# [TASK REQUIREMENTS]
Look at the entries below and reproduce them exactly.

# [DATASET RECORDS]

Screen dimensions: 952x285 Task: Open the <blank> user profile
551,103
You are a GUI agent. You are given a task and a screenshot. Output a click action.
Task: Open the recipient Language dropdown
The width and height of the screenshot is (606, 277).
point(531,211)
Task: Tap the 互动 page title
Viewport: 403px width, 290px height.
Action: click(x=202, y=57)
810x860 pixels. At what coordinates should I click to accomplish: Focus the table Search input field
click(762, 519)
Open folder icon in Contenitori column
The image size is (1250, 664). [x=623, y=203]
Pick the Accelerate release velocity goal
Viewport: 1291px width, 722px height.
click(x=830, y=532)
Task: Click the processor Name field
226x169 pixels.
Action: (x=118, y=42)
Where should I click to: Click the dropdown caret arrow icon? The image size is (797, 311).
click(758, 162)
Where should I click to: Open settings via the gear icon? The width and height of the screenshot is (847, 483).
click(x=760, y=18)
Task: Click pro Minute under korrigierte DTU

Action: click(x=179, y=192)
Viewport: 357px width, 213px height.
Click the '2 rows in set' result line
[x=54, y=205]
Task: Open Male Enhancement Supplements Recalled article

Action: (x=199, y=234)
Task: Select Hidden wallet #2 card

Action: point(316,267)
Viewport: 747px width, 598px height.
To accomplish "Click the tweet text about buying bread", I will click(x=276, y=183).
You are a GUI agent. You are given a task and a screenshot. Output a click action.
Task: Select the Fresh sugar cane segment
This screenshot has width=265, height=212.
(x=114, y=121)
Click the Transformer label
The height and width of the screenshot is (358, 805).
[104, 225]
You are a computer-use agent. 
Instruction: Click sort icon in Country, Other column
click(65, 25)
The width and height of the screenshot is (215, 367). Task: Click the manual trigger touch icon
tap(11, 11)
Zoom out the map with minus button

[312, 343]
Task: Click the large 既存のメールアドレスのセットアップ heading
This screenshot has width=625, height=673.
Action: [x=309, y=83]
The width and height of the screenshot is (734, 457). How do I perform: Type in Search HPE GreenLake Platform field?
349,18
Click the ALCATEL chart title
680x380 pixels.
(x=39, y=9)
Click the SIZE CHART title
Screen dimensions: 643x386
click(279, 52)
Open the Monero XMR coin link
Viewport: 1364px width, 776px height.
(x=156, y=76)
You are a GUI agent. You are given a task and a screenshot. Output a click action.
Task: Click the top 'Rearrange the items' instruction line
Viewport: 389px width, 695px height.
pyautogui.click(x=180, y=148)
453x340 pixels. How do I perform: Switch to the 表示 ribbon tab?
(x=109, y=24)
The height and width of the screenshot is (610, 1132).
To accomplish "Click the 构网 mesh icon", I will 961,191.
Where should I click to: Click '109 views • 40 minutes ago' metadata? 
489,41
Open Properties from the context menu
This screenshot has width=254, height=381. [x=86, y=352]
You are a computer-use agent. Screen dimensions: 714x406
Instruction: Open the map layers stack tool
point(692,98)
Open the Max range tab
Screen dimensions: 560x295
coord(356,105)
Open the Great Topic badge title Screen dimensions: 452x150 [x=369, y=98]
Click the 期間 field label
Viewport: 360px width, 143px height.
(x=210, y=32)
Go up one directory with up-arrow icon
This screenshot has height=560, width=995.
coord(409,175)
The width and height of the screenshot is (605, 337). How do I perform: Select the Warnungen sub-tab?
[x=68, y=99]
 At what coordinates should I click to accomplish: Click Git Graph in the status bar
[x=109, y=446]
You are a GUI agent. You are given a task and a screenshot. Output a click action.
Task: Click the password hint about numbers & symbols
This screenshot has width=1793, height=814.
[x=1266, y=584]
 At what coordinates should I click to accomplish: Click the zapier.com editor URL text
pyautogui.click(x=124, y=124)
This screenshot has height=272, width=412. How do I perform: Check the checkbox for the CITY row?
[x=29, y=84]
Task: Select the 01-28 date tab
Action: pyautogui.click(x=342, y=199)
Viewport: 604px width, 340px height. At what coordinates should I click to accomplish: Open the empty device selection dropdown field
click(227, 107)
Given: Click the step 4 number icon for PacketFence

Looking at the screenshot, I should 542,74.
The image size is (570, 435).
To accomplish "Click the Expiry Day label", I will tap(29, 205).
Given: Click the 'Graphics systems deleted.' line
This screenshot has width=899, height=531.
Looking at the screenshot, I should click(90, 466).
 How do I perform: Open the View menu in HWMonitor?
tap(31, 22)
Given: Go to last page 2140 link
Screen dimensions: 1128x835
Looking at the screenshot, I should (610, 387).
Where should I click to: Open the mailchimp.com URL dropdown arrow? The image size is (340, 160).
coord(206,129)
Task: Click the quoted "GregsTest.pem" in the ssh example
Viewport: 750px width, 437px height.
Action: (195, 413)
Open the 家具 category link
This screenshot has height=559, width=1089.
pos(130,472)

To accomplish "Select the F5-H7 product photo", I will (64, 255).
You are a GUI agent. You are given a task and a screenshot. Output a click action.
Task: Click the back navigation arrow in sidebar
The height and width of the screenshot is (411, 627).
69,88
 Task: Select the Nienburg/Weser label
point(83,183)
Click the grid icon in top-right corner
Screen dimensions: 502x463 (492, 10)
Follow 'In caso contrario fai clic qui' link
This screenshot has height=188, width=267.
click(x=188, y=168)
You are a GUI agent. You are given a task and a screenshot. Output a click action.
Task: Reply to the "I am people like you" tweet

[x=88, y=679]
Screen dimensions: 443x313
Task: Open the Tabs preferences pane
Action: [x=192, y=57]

# [RESPONSE TO THE TASK]
Screen dimensions: 952x285 Task: Open the <blank> user profile
551,103
You are a GUI agent. You are given a task and a screenshot. Output a click action.
Task: Open the recipient Language dropdown
The width and height of the screenshot is (606, 277).
point(531,211)
Task: Tap the 互动 page title
Viewport: 403px width, 290px height.
Action: click(x=202, y=57)
810x860 pixels. At what coordinates should I click to accomplish: Focus the table Search input field
click(762, 519)
Open folder icon in Contenitori column
The image size is (1250, 664). [x=623, y=203]
Pick the Accelerate release velocity goal
Viewport: 1291px width, 722px height.
click(x=830, y=532)
Task: Click the processor Name field
226x169 pixels.
Action: (x=118, y=42)
Where should I click to: Click the dropdown caret arrow icon? The image size is (797, 311).
click(758, 162)
Where should I click to: Open settings via the gear icon? The width and height of the screenshot is (847, 483).
click(x=760, y=18)
Task: Click pro Minute under korrigierte DTU

Action: click(x=179, y=192)
Viewport: 357px width, 213px height.
Click the '2 rows in set' result line
[x=54, y=205]
Task: Open Male Enhancement Supplements Recalled article

Action: (x=199, y=234)
Task: Select Hidden wallet #2 card

Action: point(316,267)
Viewport: 747px width, 598px height.
To accomplish "Click the tweet text about buying bread", I will click(x=276, y=183).
You are a GUI agent. You are given a task and a screenshot. Output a click action.
Task: Select the Fresh sugar cane segment
This screenshot has width=265, height=212.
(x=114, y=121)
Click the Transformer label
The height and width of the screenshot is (358, 805).
[104, 225]
You are a computer-use agent. 
Instruction: Click sort icon in Country, Other column
click(65, 25)
The width and height of the screenshot is (215, 367). Task: Click the manual trigger touch icon
tap(11, 11)
Zoom out the map with minus button

[312, 343]
Task: Click the large 既存のメールアドレスのセットアップ heading
This screenshot has width=625, height=673.
Action: [x=309, y=83]
The width and height of the screenshot is (734, 457). How do I perform: Type in Search HPE GreenLake Platform field?
349,18
Click the ALCATEL chart title
680x380 pixels.
(x=39, y=9)
Click the SIZE CHART title
Screen dimensions: 643x386
click(279, 52)
Open the Monero XMR coin link
Viewport: 1364px width, 776px height.
(x=156, y=76)
You are a GUI agent. You are given a task and a screenshot. Output a click action.
Task: Click the top 'Rearrange the items' instruction line
Viewport: 389px width, 695px height.
pyautogui.click(x=180, y=148)
453x340 pixels. How do I perform: Switch to the 表示 ribbon tab?
(x=109, y=24)
The height and width of the screenshot is (610, 1132).
To accomplish "Click the 构网 mesh icon", I will 961,191.
Where should I click to: Click '109 views • 40 minutes ago' metadata? 
489,41
Open Properties from the context menu
This screenshot has width=254, height=381. [x=86, y=352]
You are a computer-use agent. Screen dimensions: 714x406
Instruction: Open the map layers stack tool
point(692,98)
Open the Max range tab
Screen dimensions: 560x295
coord(356,105)
Open the Great Topic badge title Screen dimensions: 452x150 [x=369, y=98]
Click the 期間 field label
Viewport: 360px width, 143px height.
(x=210, y=32)
Go up one directory with up-arrow icon
This screenshot has height=560, width=995.
coord(409,175)
The width and height of the screenshot is (605, 337). How do I perform: Select the Warnungen sub-tab?
[x=68, y=99]
 At what coordinates should I click to accomplish: Click Git Graph in the status bar
[x=109, y=446]
You are a GUI agent. You are given a task and a screenshot. Output a click action.
Task: Click the password hint about numbers & symbols
This screenshot has width=1793, height=814.
[x=1266, y=584]
 At what coordinates should I click to accomplish: Click the zapier.com editor URL text
pyautogui.click(x=124, y=124)
This screenshot has height=272, width=412. How do I perform: Check the checkbox for the CITY row?
[x=29, y=84]
Task: Select the 01-28 date tab
Action: pyautogui.click(x=342, y=199)
Viewport: 604px width, 340px height. At what coordinates should I click to accomplish: Open the empty device selection dropdown field
click(227, 107)
Given: Click the step 4 number icon for PacketFence

Looking at the screenshot, I should 542,74.
The image size is (570, 435).
To accomplish "Click the Expiry Day label", I will tap(29, 205).
Given: Click the 'Graphics systems deleted.' line
This screenshot has width=899, height=531.
Looking at the screenshot, I should click(90, 466).
 How do I perform: Open the View menu in HWMonitor?
tap(31, 22)
Given: Go to last page 2140 link
Screen dimensions: 1128x835
Looking at the screenshot, I should (610, 387).
Where should I click to: Open the mailchimp.com URL dropdown arrow? The image size is (340, 160).
coord(206,129)
Task: Click the quoted "GregsTest.pem" in the ssh example
Viewport: 750px width, 437px height.
Action: (195, 413)
Open the 家具 category link
This screenshot has height=559, width=1089.
pos(130,472)

To accomplish "Select the F5-H7 product photo", I will (64, 255).
You are a GUI agent. You are given a task and a screenshot. Output a click action.
Task: Click the back navigation arrow in sidebar
The height and width of the screenshot is (411, 627).
69,88
 Task: Select the Nienburg/Weser label
point(83,183)
Click the grid icon in top-right corner
Screen dimensions: 502x463 (492, 10)
Follow 'In caso contrario fai clic qui' link
This screenshot has height=188, width=267.
click(x=188, y=168)
You are a GUI agent. You are given a task and a screenshot. Output a click action.
Task: Reply to the "I am people like you" tweet

[x=88, y=679]
Screen dimensions: 443x313
Task: Open the Tabs preferences pane
Action: [x=192, y=57]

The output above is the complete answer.